Warum 5 cm Außendämmung oft nicht genug sind

Bei der Dämmung von Gebäuden entscheidet die Stärke des Dämmstoffs maßgeblich über den langfristigen Erfolg. Viele Hausbesitzer fragen sich, ob eine 5 cm starke Außendämmung ausreicht. Die Antwort lautet: In den meisten Fällen leider nein.

Heutige Standards und energetische Anforderungen verlangen nach deutlich dickeren Dämmschichten. Während im Dachbereich oft 10 bis 15 cm empfohlen werden, gilt für die Außenwand eine Dicke von 5 cm als unterdimensioniert. Solch eine dünne Schicht bietet nur begrenzten Wärmeschutz und kann im Winter zu Problemen führen – besonders an kälteren Tagen.

Zu wenig Dämmung führt zu niedrigen Oberflächentemperaturen der Innenwand, was wiederum die Bildung von Feuchtigkeit begünstigt. Auf Dauer kann das zu Schimmelbefall führen, besonders in Ecken, hinter Möbeln oder an Fenstern. Schimmel entsteht nicht nur durch falsche Lüftung, sondern oft durch unzureichenden Wärmeschutz der Hülle.

Ein weiterer Punkt: Wer heute saniert, sollte an die Zukunft denken. Dämmungen werden normalerweise erst nach Jahrzehnten ausgetauscht. Eine zu dünne Dämmung nachzurüsten, ist aufwendig und teuer. Wer jetzt 5 cm verbaut, könnte später Nachrüsten müssen – mit höheren Gesamtkosten und mehr Baustellen.

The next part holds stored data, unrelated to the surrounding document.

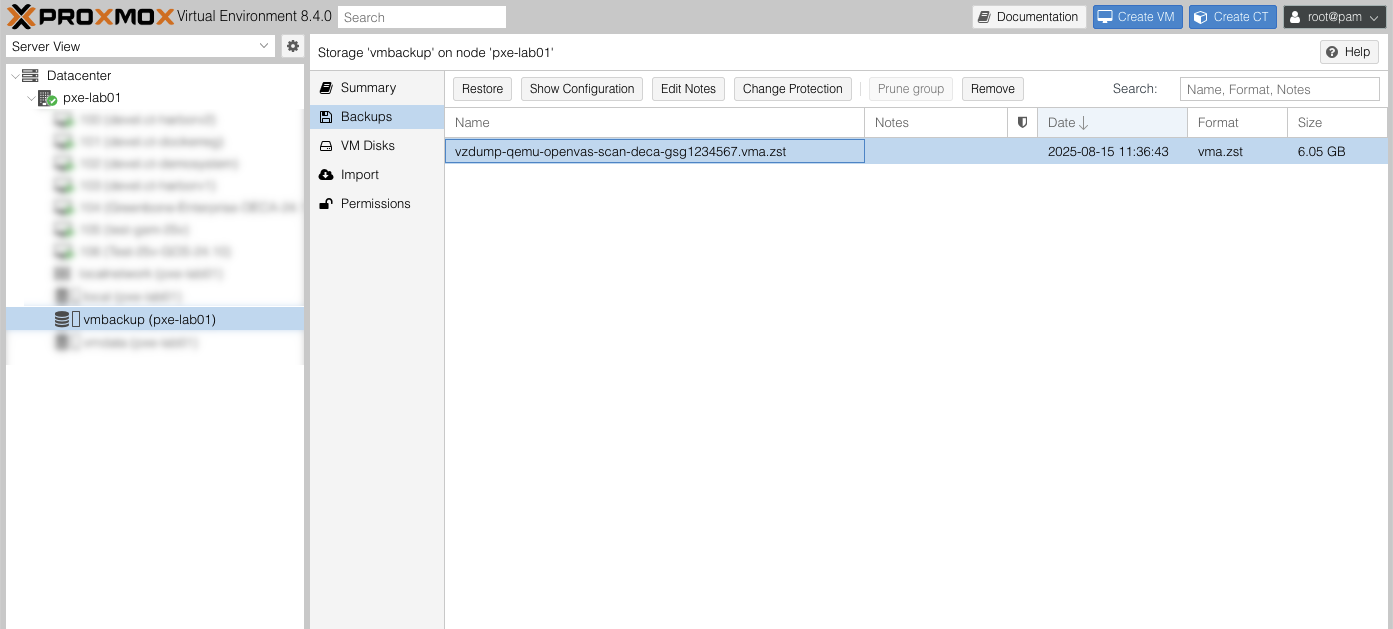Click the Summary book icon
This screenshot has width=1393, height=629.
[326, 88]
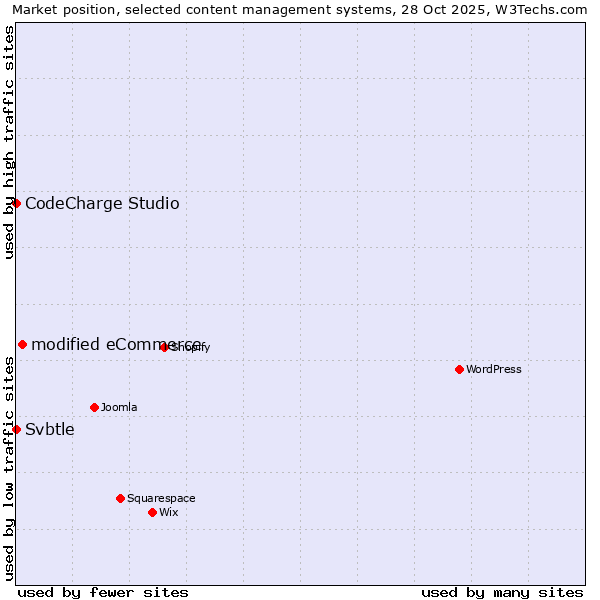This screenshot has width=600, height=600.
Task: Click the Joomla text label
Action: point(119,407)
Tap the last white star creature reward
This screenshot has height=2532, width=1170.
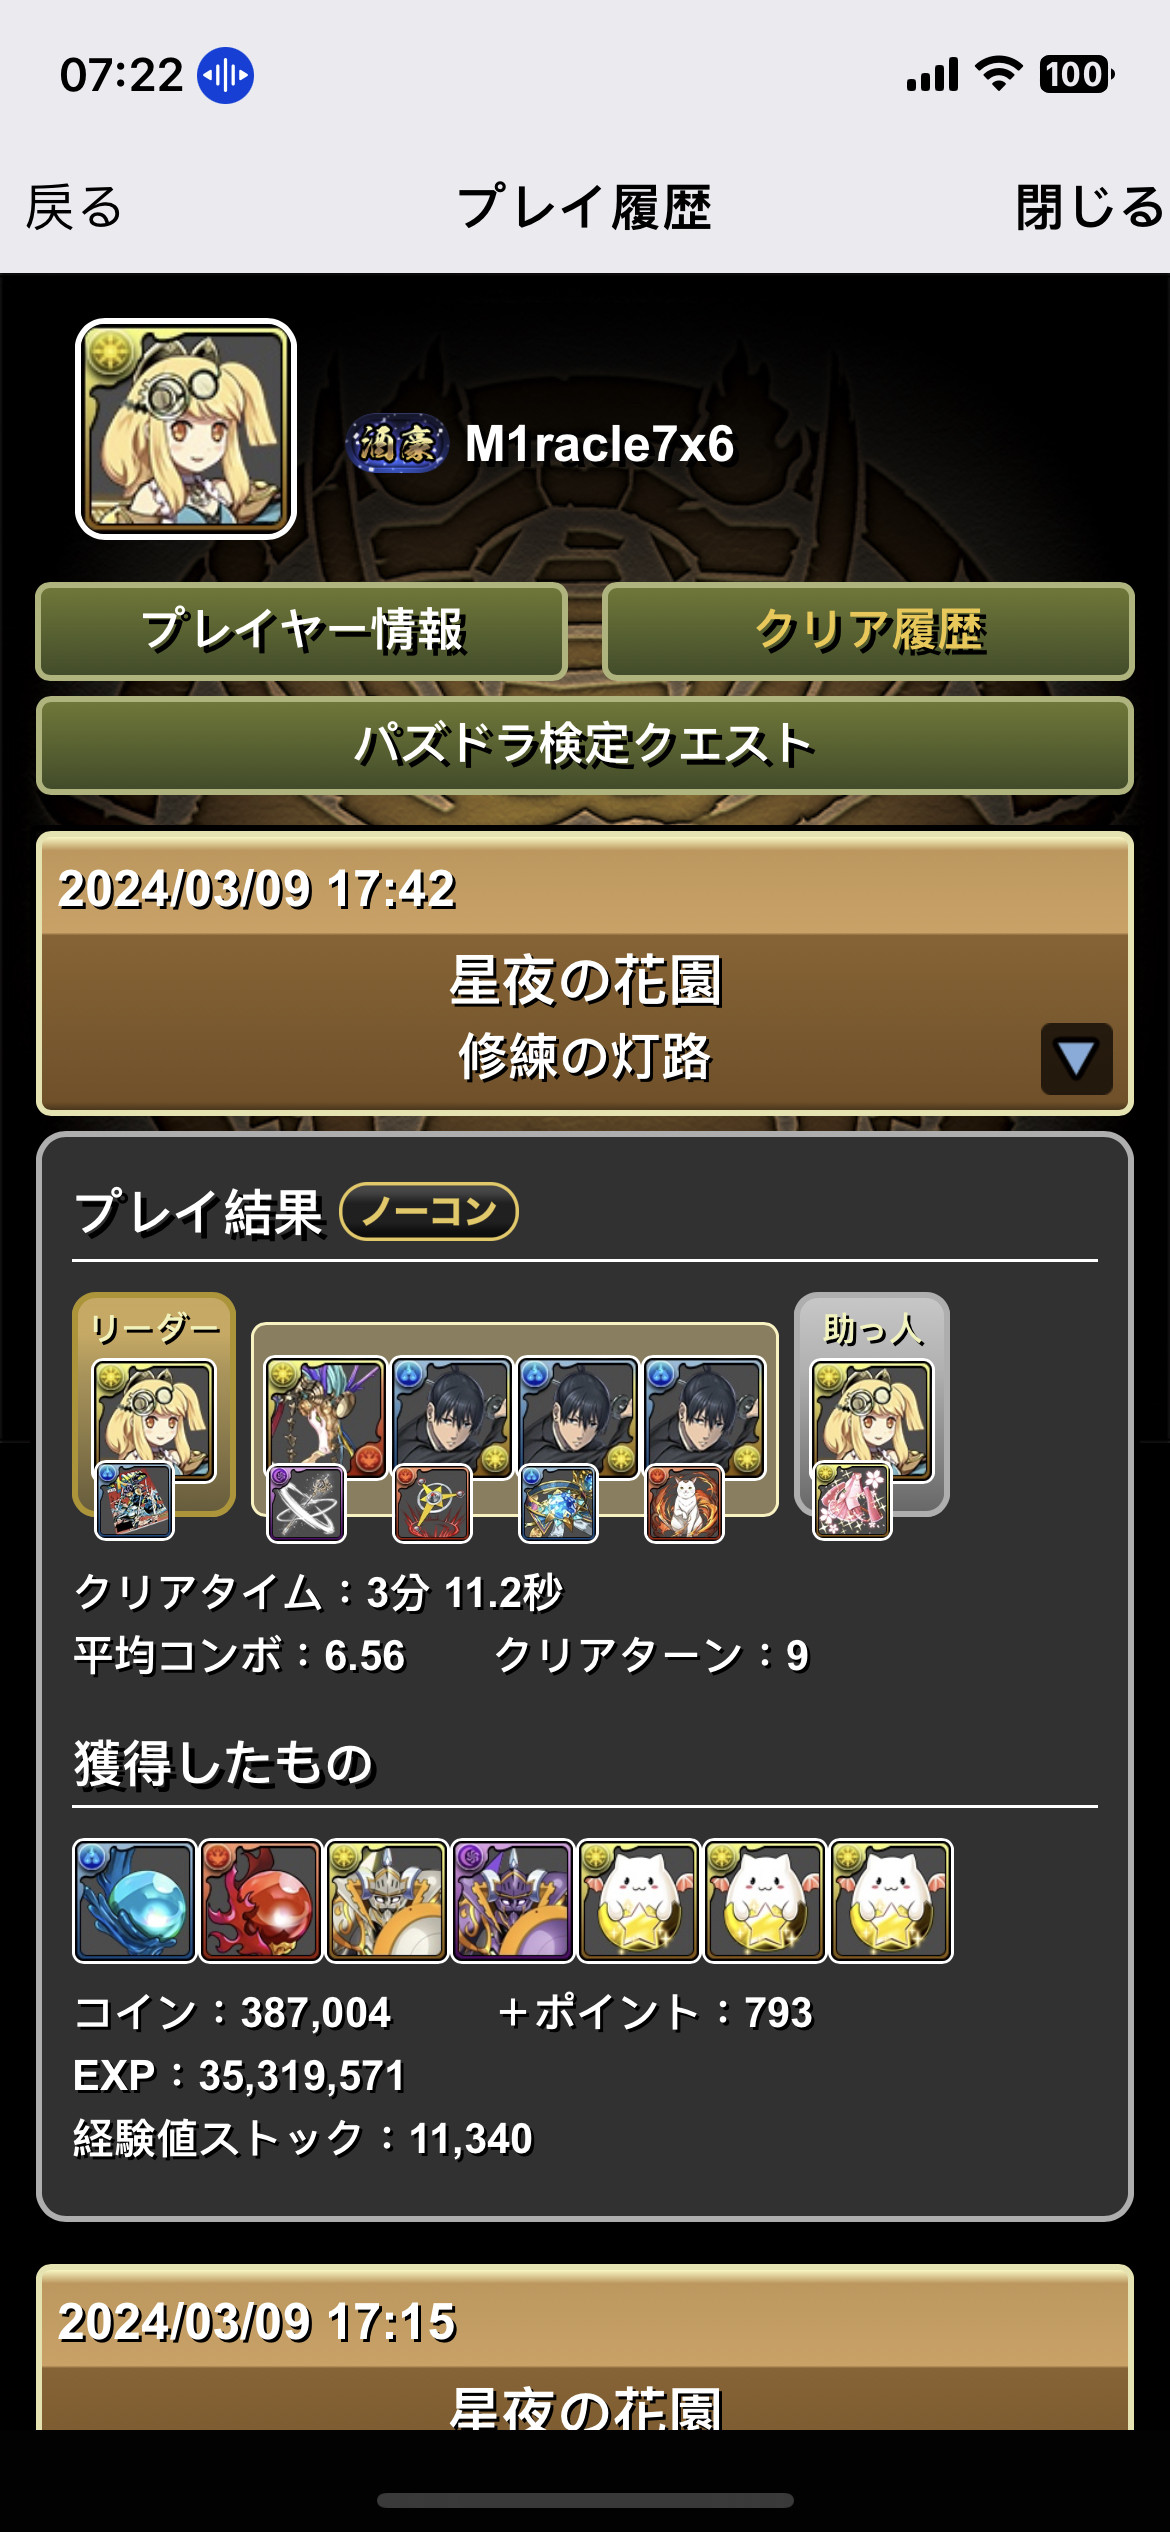(890, 1901)
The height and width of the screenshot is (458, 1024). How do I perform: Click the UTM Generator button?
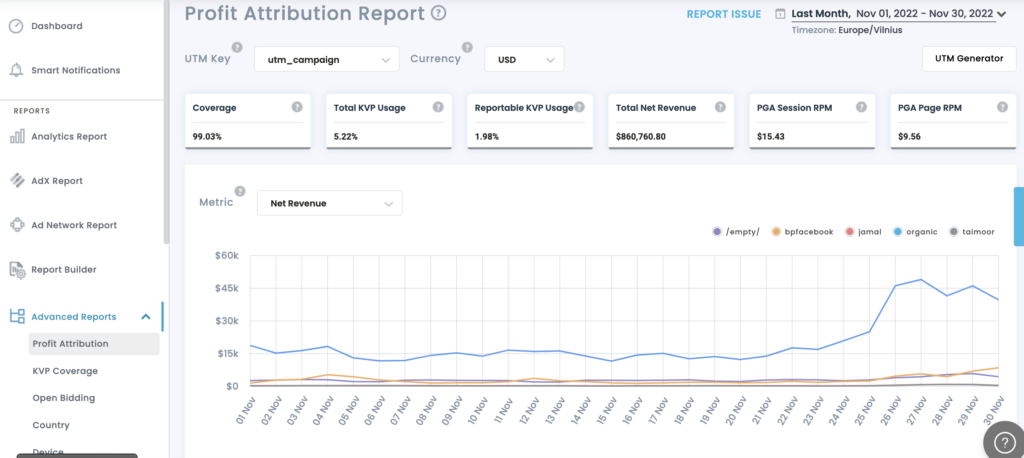(x=968, y=59)
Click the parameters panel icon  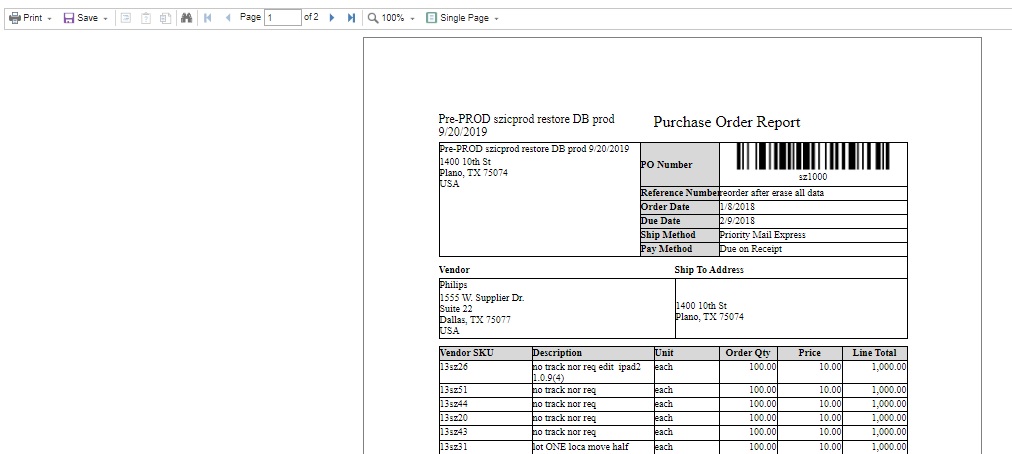145,18
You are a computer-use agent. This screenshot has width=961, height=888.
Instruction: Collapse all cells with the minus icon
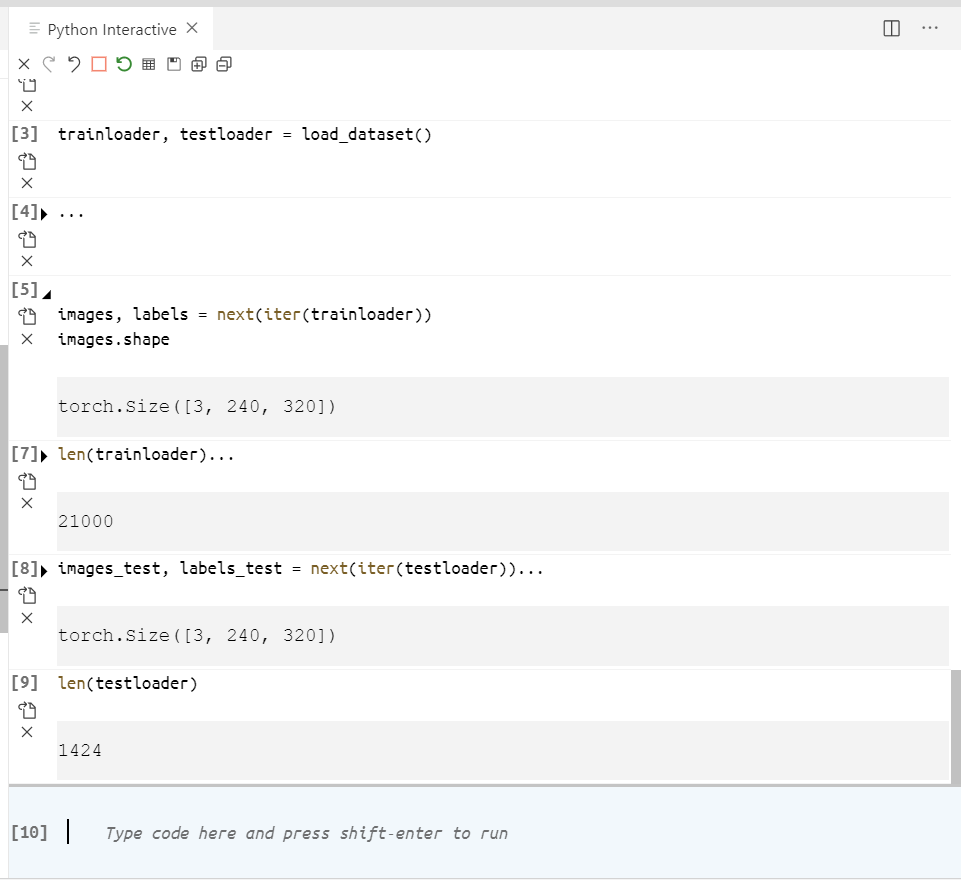click(x=224, y=64)
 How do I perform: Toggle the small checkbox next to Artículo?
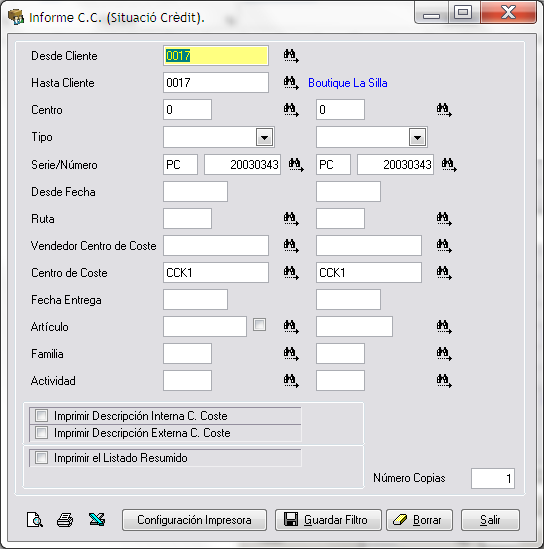pyautogui.click(x=259, y=325)
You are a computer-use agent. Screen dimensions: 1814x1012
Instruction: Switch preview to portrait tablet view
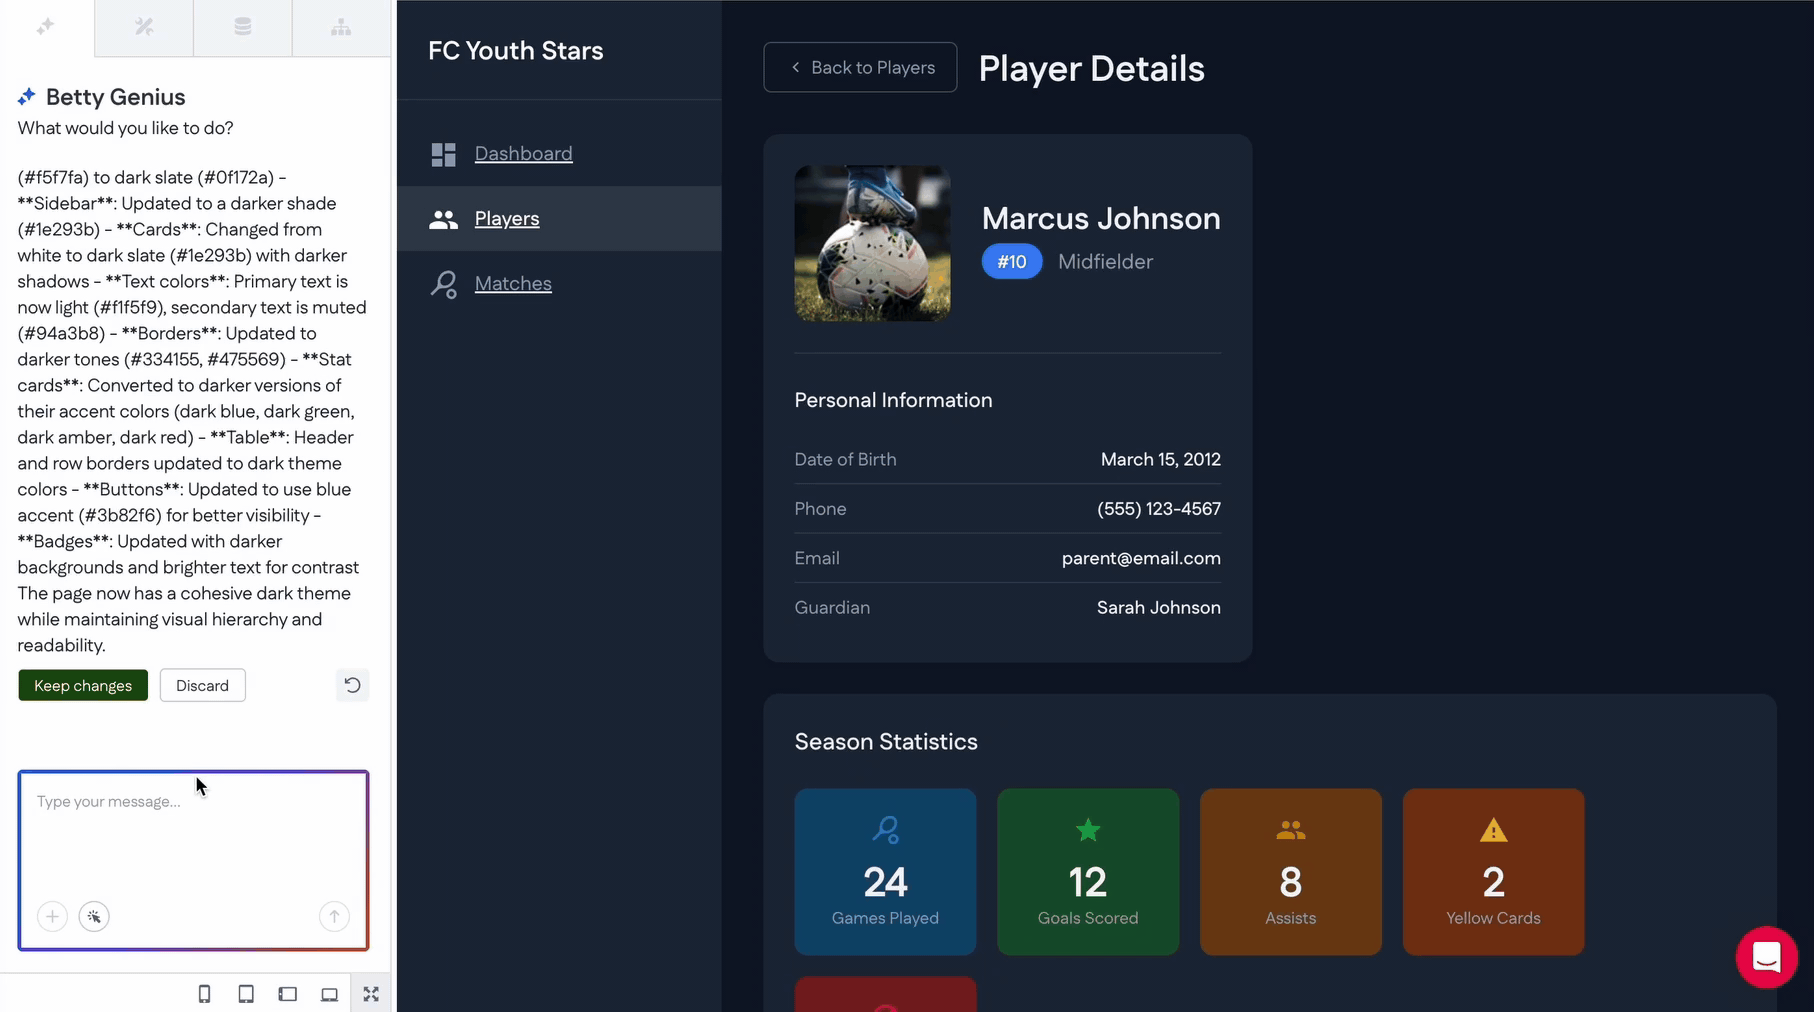pyautogui.click(x=246, y=994)
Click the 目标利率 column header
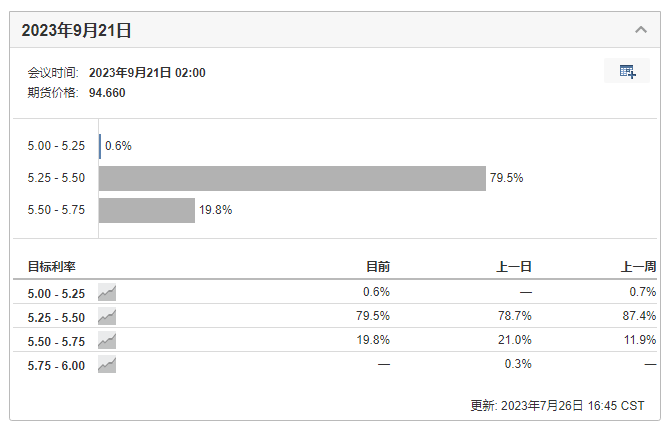Screen dimensions: 668x436 click(x=52, y=267)
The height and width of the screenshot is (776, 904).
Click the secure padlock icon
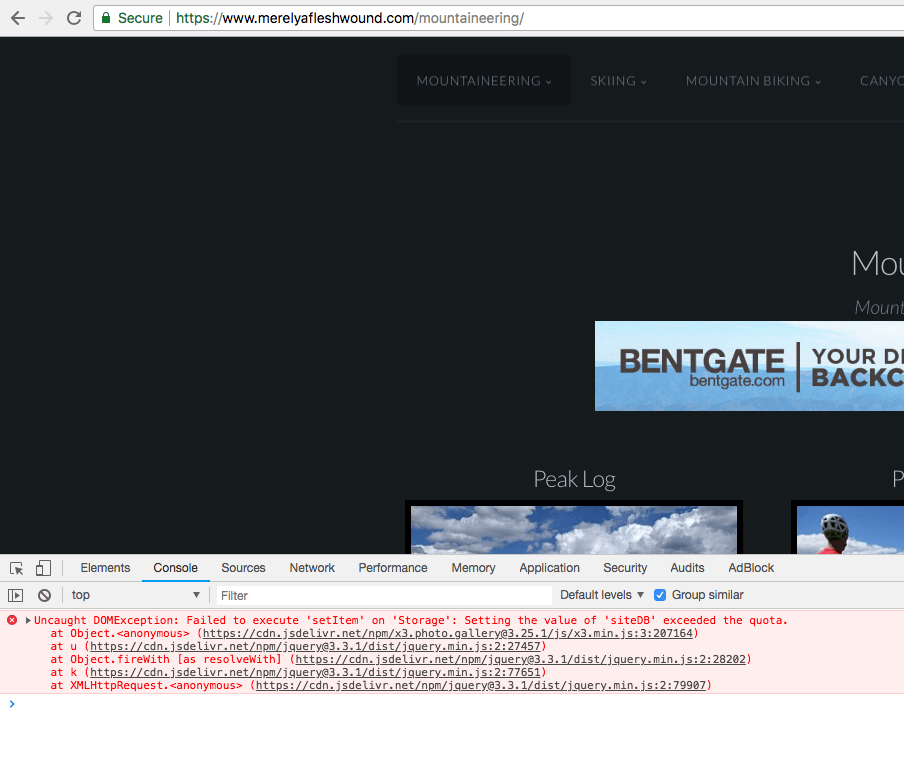click(106, 18)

Zwar ist eine 5 cm Dämmung besser als gar keine, doch für eine echte Energieeinsparung und ein gesundes Raumklima reicht sie kaum aus. Experten raten daher zu stärkeren Lösungen – idealerweise ab 14 cm für Außenwände, je nach Dämmmaterial und Baualtersklasse. Die Investition lohnt sich durch niedrigere Heizkosten, mehr Wohnkomfort und Schutz vor Feuchtigkeit auf lange Sicht.